**YOUR OBJECTIVE**
Below are entries. Reproduce exactly the lines between the line holding "Given: Click the empty Bill Date field" and the line holding "Given: Click the external", inclusive, and only those.

**DATA PROVIDED**
---
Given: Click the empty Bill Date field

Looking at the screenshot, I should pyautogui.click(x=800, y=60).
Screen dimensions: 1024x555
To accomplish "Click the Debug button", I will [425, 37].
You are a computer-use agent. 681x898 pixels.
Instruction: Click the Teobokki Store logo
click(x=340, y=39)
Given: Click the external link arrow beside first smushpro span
---
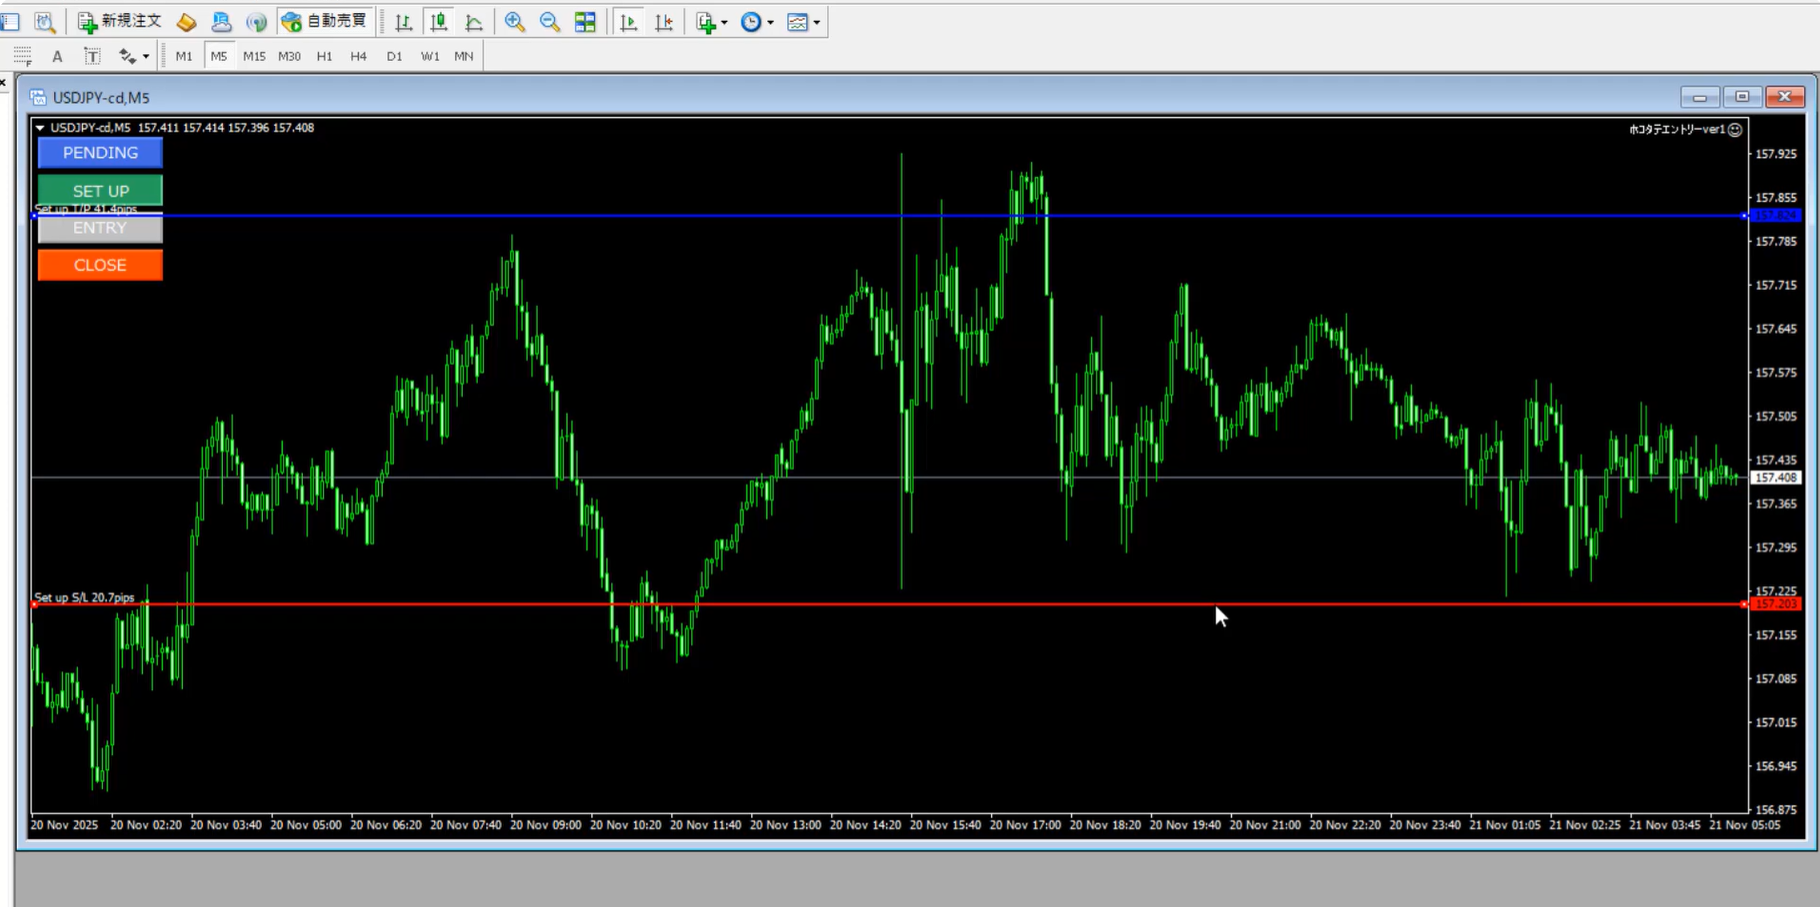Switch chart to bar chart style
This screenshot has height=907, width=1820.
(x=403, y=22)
---
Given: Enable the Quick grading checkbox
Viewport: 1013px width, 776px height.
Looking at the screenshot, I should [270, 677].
---
**WRITTEN RESPONSE**
Given: Click the empty Bill Date field

Looking at the screenshot, I should pyautogui.click(x=800, y=60).
Screen dimensions: 1024x555
To accomplish "Click the Debug button", I will [425, 37].
You are a computer-use agent. 681x898 pixels.
Instruction: Click the Teobokki Store logo
click(x=340, y=39)
Given: Click the external link arrow beside first smushpro span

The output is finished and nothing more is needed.